Content starts

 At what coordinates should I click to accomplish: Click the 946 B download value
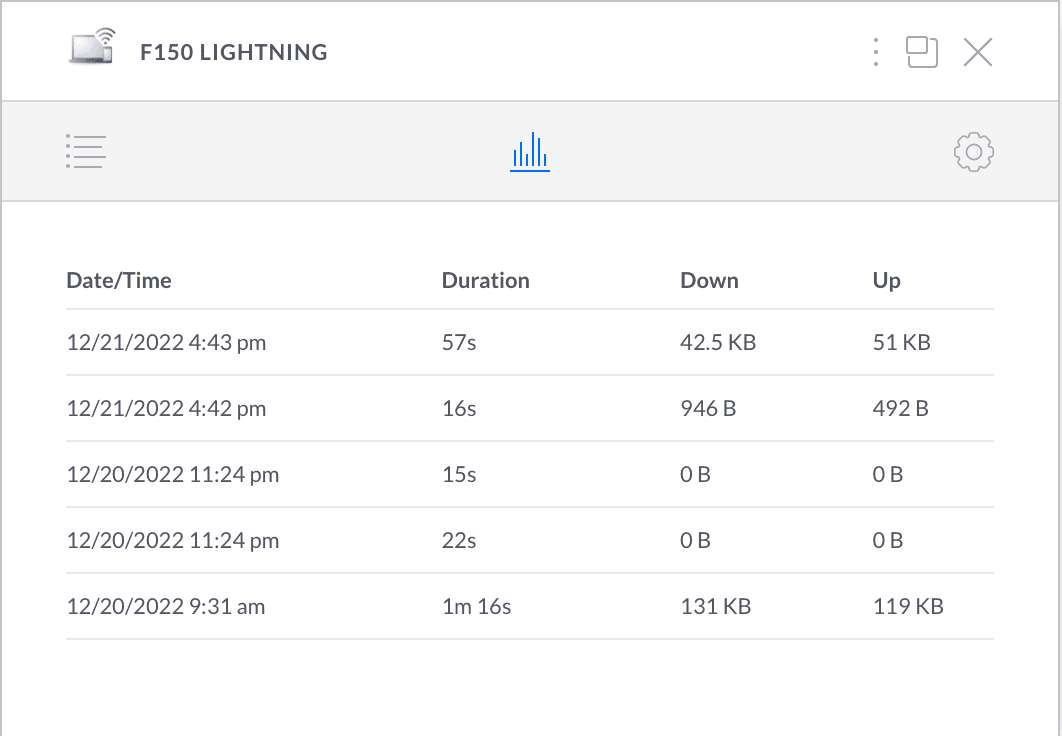[x=708, y=409]
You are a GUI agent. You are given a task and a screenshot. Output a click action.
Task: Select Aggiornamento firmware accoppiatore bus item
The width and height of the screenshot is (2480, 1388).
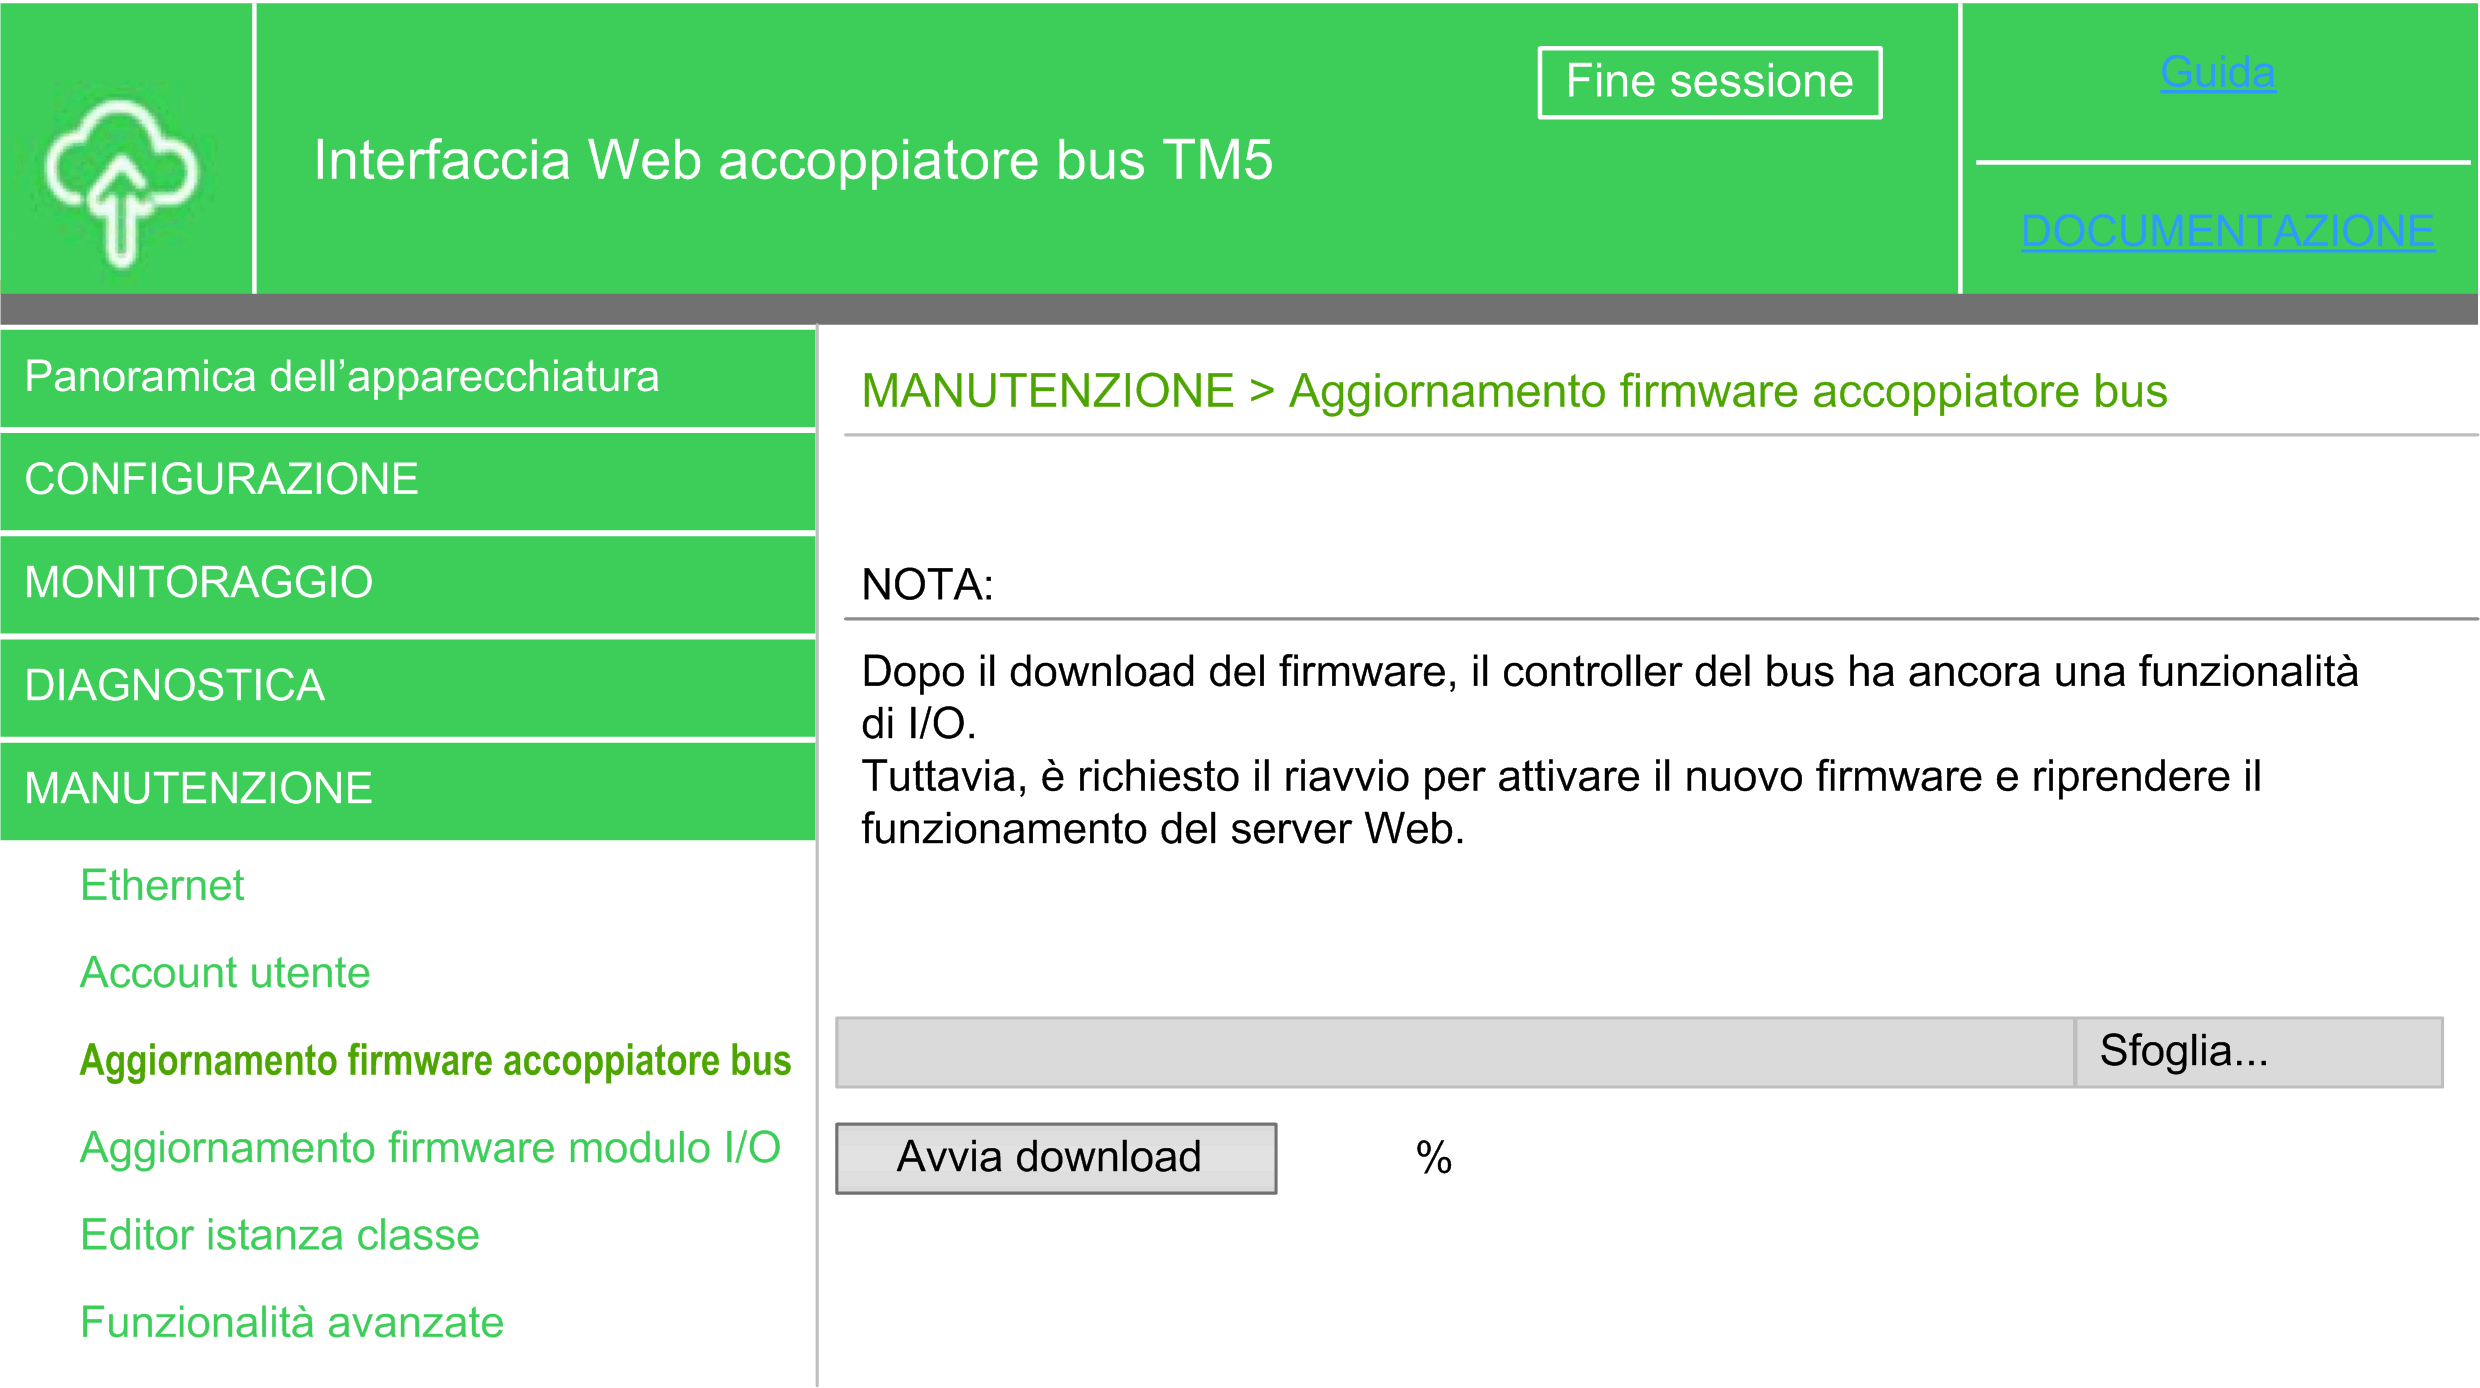pos(435,1061)
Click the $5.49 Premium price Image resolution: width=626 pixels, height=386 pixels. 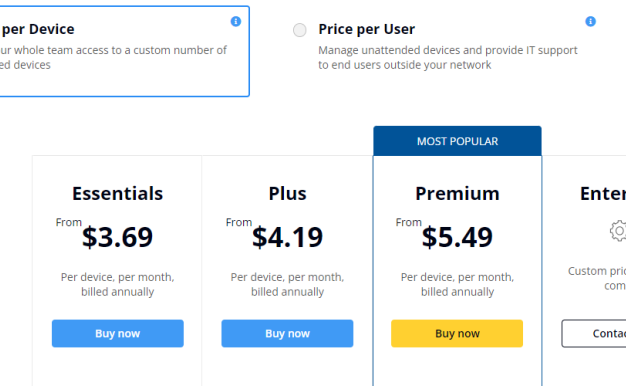[x=457, y=237]
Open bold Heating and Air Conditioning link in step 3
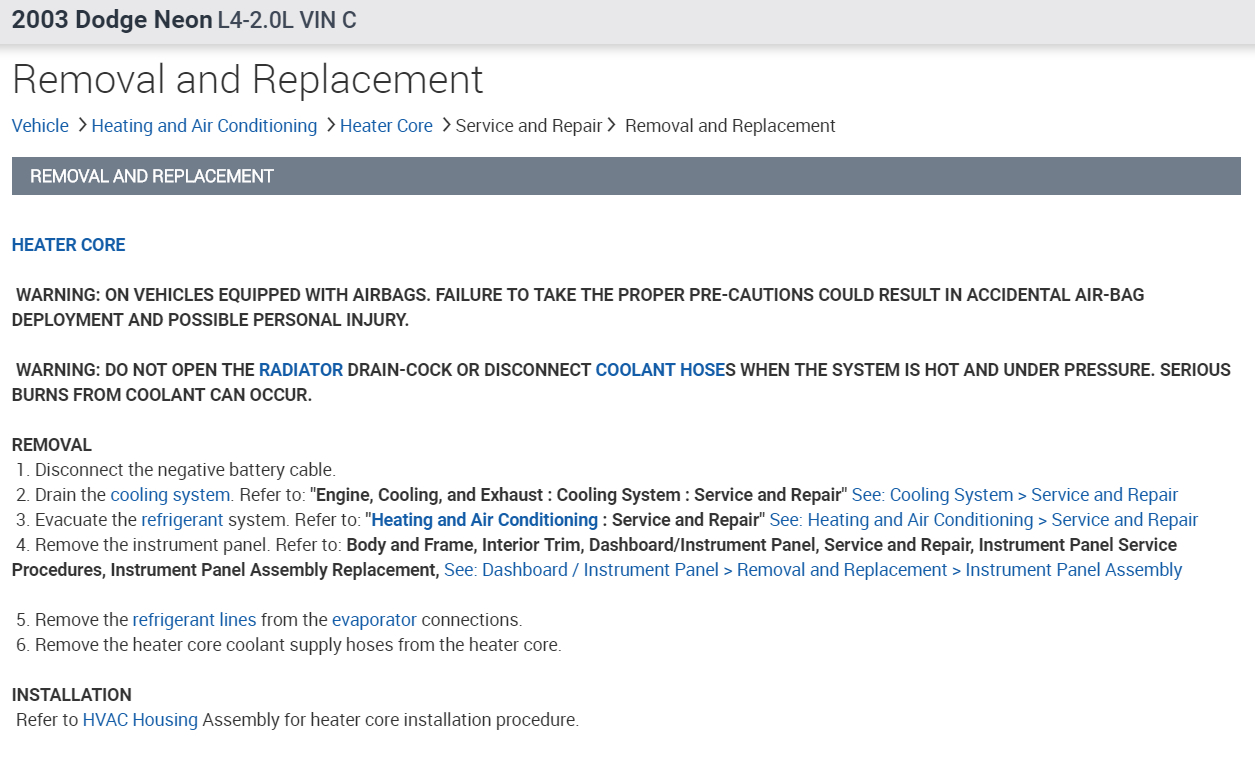The width and height of the screenshot is (1255, 760). click(484, 520)
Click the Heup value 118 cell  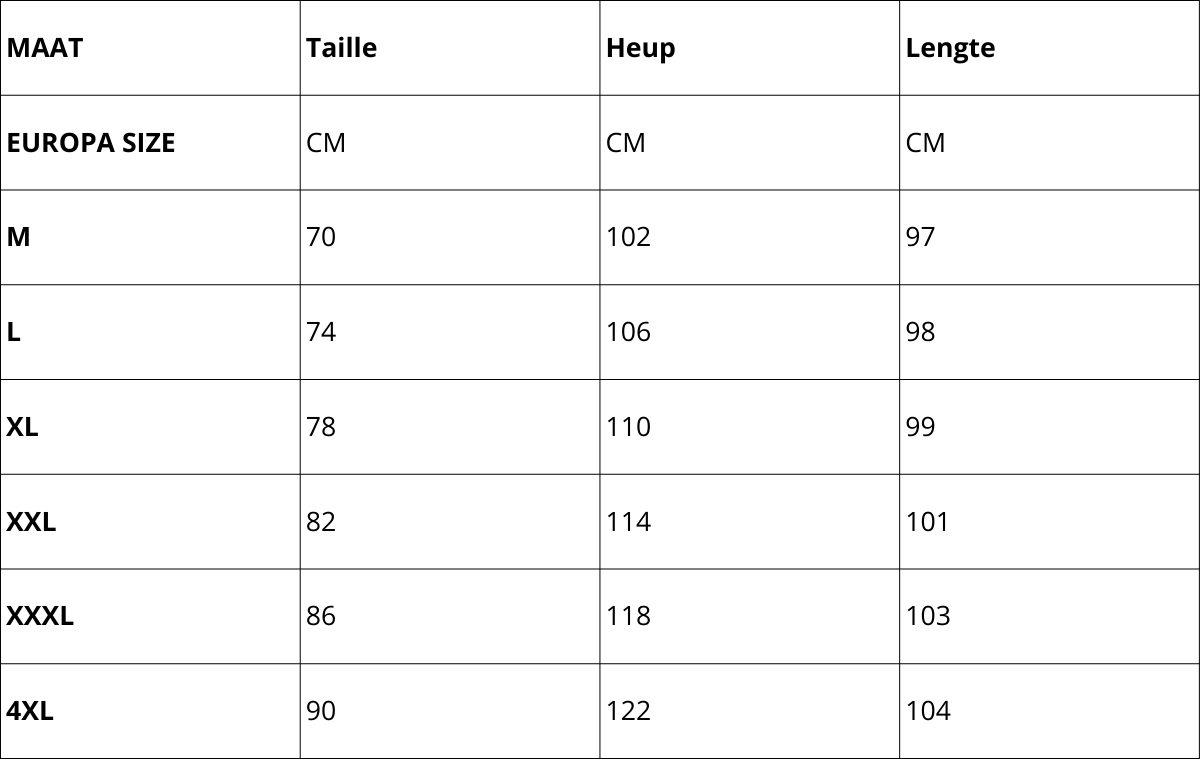628,616
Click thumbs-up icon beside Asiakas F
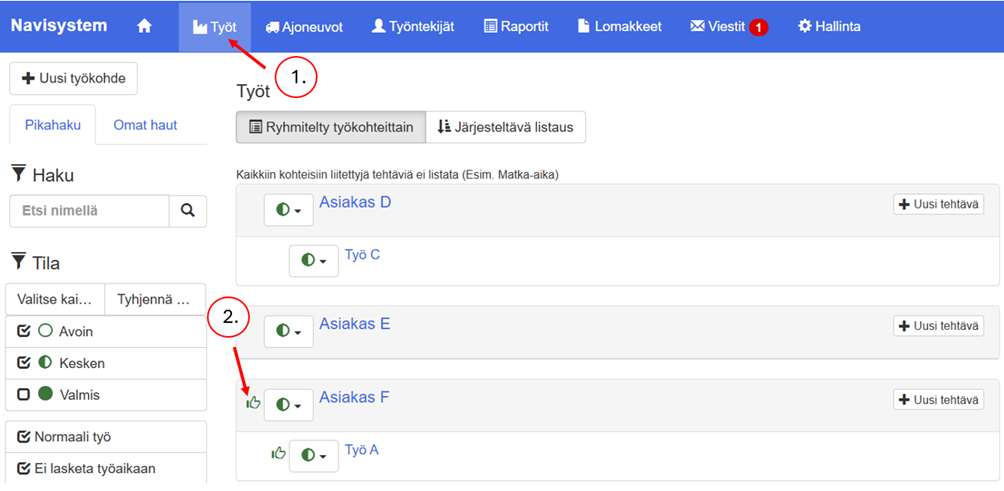This screenshot has height=491, width=1004. [253, 403]
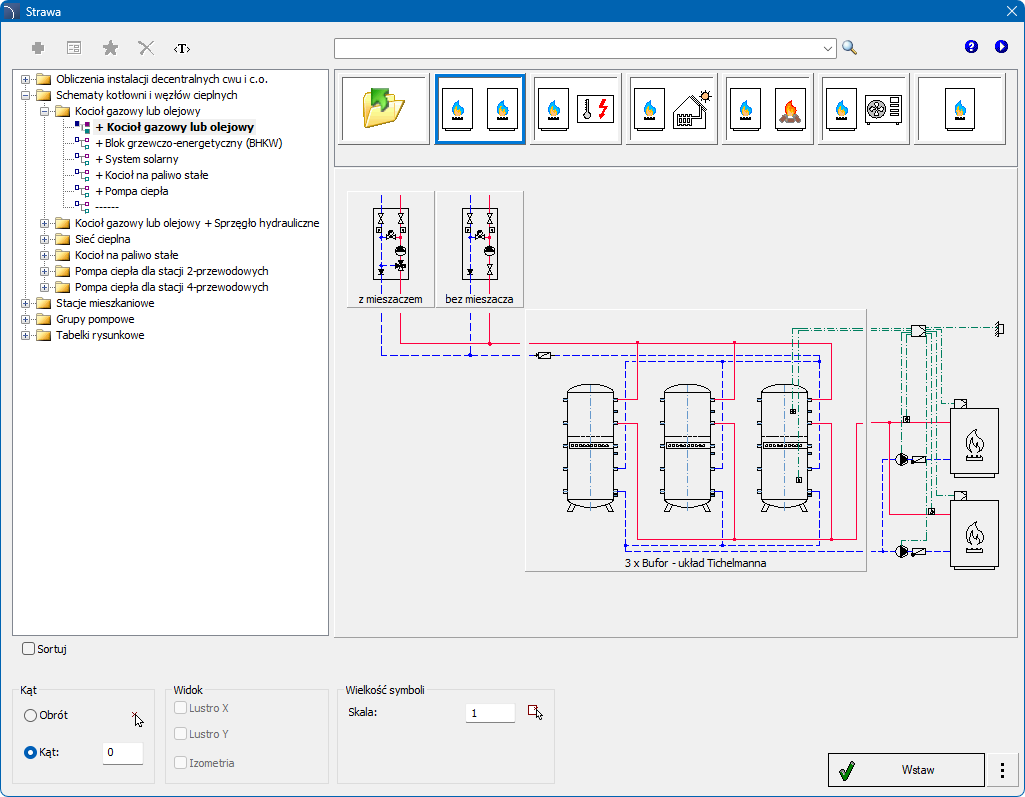Select the single gas boiler category
1025x797 pixels.
click(x=960, y=109)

Content ends

Exercise description.
From the first line of the entries down to the line with "Task: Select Aggiornamento", print each line exactly; omit any picture.

Result for this exercise.
 At what coordinates should I click to accomplish: Click the 946 B download value
[x=708, y=409]
You are a GUI agent. You are given a task and a screenshot. Output a click action.
Task: Select Aggiornamento firmware accoppiatore bus item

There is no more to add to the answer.